The new MacBook is a stunningly looking and sufficiently robust travel companion. If you are a hands-off C-level executive, who only answers emails, makes Skype/FaceTime calls and browses the web or writes reports, it’s a great machine.

Especially if hooked up to an external display. The second generation MacBook is even powerful enough to handle more CPU-intensive tasks like running a virtual machine. A consulting colleague of mine only uses a MacBook for all his work. I am not sure if I would go that far. I do work in Photoshop, Illustrator and Final Cut Pro X and need every bit of power my current 27″ iMac has to offer.

When Apple released the new MacBook Pro with TouchBar, I started considering getting the 13″ model to replace my 12″ MacBook. But I haven’t pulled the trigger yet. What is your hands-on experience with the new MacBook?

4 thoughts on “12-inch MacBook vs. MacBook Air”

  1. Thanks for your article, and I enjoy reading the comments.

    I just recently decided to purchase the 2017 MacBook with the i5 CPU, 8GB RAM and 512GB SSD. It superseded my just retired 2010 MacBook White (still working) for no other reason than I wanted something that was more travel friendly. The old MacBook White is a brick in comparison, and the battery needs to be replaced. However it was made during an age when Apple would let us keep upgrading it. I realise that is no longer the case with the newer generations for Apple products. Still, being able to run Apple’s latest OS on a product almost 9 years old is incredible in an age where people ditch their laptops after 3 or 4. My experience with it was the reason I opted to stay with Apple.

    I also initially thought about the MacBook Air. However as soon as I saw it side-by-side by the MacBook, it was an easy decision for me.

    So far the new MacBook has met all of my expectations. I don’t do anything intensive – email, web surfing and site editing, Microsoft productivity apps, etc. Maybe copy photos and videos from my camera. It fits my needs almost perfectly. I even don’t mind the new keyboard, the 2017 version apparently is a better experience than the 2015 but I’ll need to take people’s word for that. I’m not a writer that particularly cares about the (lack of?) key travel, so perhaps that’s a consideration for other folk. If I was, then perhaps I’d consider using an external keyboard, in much the same way I prefer using an external mouse over the touchpad if the former is available.

    The Retina screen is gorgeous. The whole device feels premium. The FaceTime camera is (sadly) still 480p, but who cares? It’s FaceTime. If there was one thing I would change about the MacBook, it would be to provide 2 USB-C ThunderBolt 3 ports instead of just the solitary (non-ThunderBolt) port. Primarily so I could charge the laptop and connect a peripheral at the same time without the need for a dongle. That would be it.

    With regards to battery life, it’s definitely not 10 hrs under normal usage – more like 8 hrs. However given I carry a 20,000mAh Cygnett USB power bank… I’m never worried about being without power outlets to recharge my MacBook, iPad or iPhone. I sometimes charge all three simultaneously.
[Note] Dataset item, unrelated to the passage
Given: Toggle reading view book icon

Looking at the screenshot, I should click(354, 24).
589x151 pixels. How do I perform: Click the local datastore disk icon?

    Having two USB-C ThunderBolt 3 ports, one of which could be used for recharging the laptop, and the other being able to support DisplayPort, with both supporting Data, would make this an absolutely amazing laptop.

    That’s it from me. Thanks!

  2. Nice article. I personally prefer MacBook Air. It’s cheaper and I’m satisfied with the performance in general.

  3. Awful. Keyboard is atrocious, just as much so on the second generation macbook 12” retina as it was on the first. With writing as my primary occupation, it’s hurt more than helped my word count in time I’ve spent rekeying, editing, or cleaning the keyboard (~once a month).